The word raccoon comes from the Algonquin aroughcun, meaning he who scratches with his hands. I learn this while fact-checking middle school reports on mammals, highlighting the definition given by the student, little hands, and offering another. The urgency of “scratches” evokes the scored bark of climbed trees, or the pried lid of a shellfish or garbage can. In my dad’s Dutch, the word wasbeer, or wash bear, contains a gentler reference—the raccoon’s habit of immersing food in water before it eats. Because I like raccoons and the student who wrote about them, I’m tempted to give the report a better mark than it deserves.
I’m twenty-nine now, with three sisters, all younger, but all adults. We still eat with our parents on Sundays, so someone will slap our hands when we pick the sugared pecans from the salad. Sometimes Dad is there, and sometimes he’s somewhere south, hauling oranges or lumber or paper cups to places that don’t make their own paper cups. Important work, he says, meaning the opposite, and making it impossible to respond in an affirming way.

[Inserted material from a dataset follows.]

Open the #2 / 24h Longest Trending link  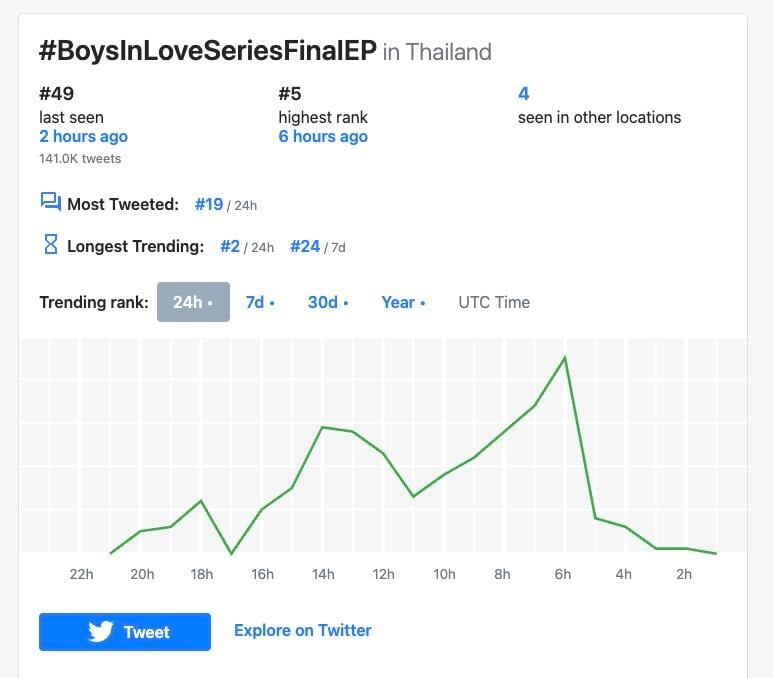pos(230,246)
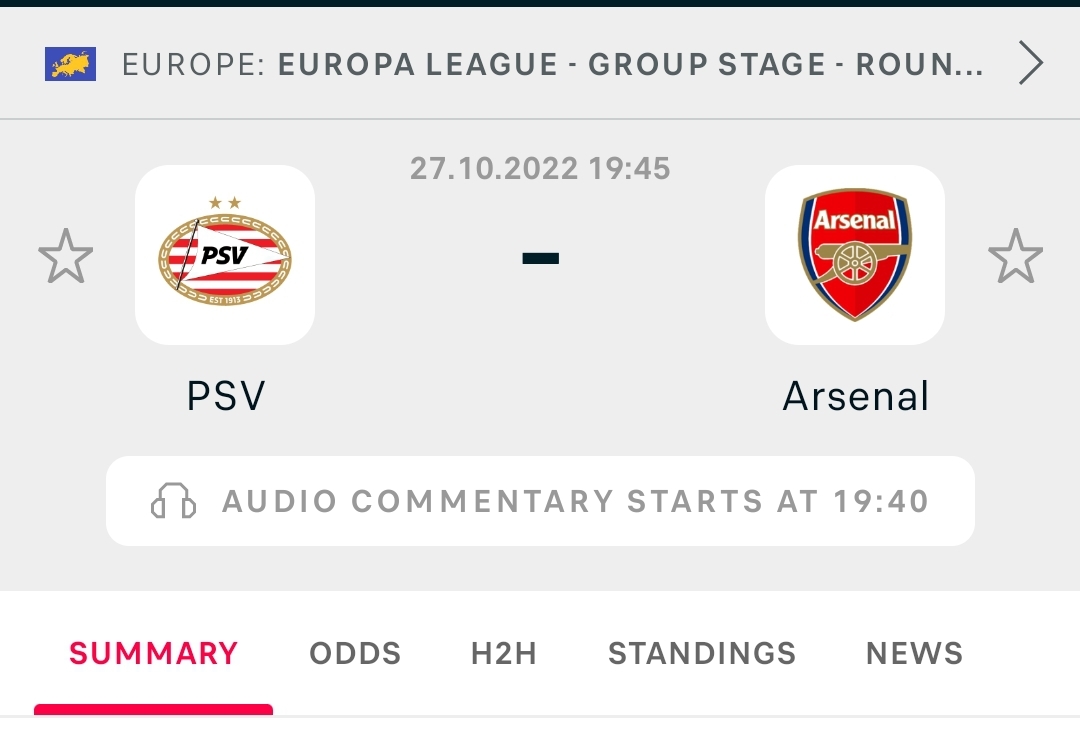Tap the headphones audio icon
The height and width of the screenshot is (730, 1080).
pos(173,501)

I know Mom still tries to protect us when Dad starts talking about not wanting to live, and she takes him off speakerphone. Hearing my father prefer death has become like reading by the window at dusk. It’s always darker and it’s never dark. We all just keep reading. Some chapters are better than others.
I recently joined an Almost 30 book club. Everyone’s almost thirty, except for Craig who is sixty and wants to read almost thirty books before December. We call him Dad, and we do it fondly, and he likes it. Last month we read Man’s Search for Meaning. According to Viktor Frankl, if you are having trouble falling asleep, you should try to see how long you can stay awake. I’ve thought about trying the inverse while driving tired. Maybe if I try to fall asleep, I’ll stay awake.

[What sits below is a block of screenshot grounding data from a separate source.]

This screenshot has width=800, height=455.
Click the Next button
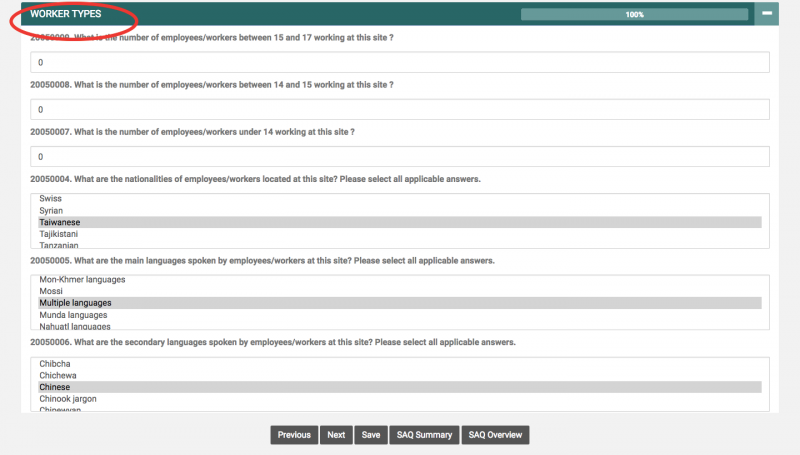336,435
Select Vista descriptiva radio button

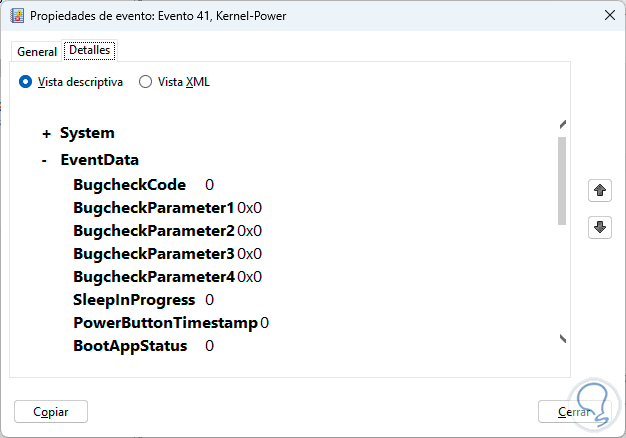pos(26,82)
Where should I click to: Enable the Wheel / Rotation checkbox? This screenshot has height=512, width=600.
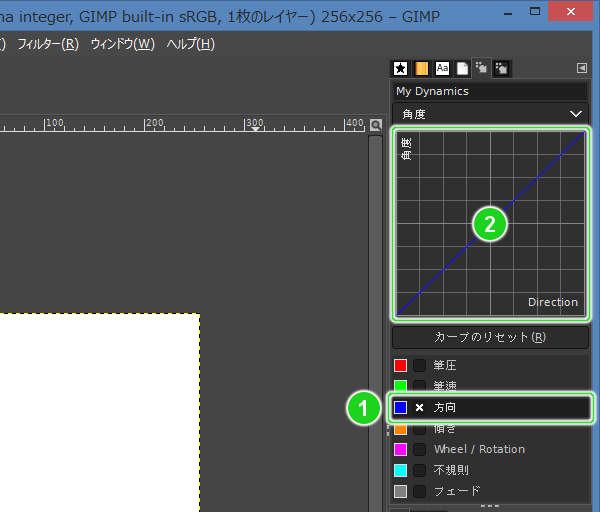[420, 449]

It’s because of Viktor Frankl that I purposely imagine hitting animals with my Volvo. As long as I’m imagining the fur stuck in the grille, maybe it will stay out of it. But sometimes I forget to worry. On a Tuesday, I’m driving back from Greta Gerwig’s Little Women, and I’m thinking of Beth dying, so I forget to worry about killing a cat or a squirrel or a deer.
The sound of hitting an animal with your car is only like itself. “If you’re going to hit something,” Dad told me when I learned to drive, “don’t swerve. It’s better to speed up than swerve. Hit everything dead on, even if it’s big.”
Sometimes I worry that because I’ve stopped worrying that my dad will end his own life, he’ll really do it. And doing it means he won’t do anything else.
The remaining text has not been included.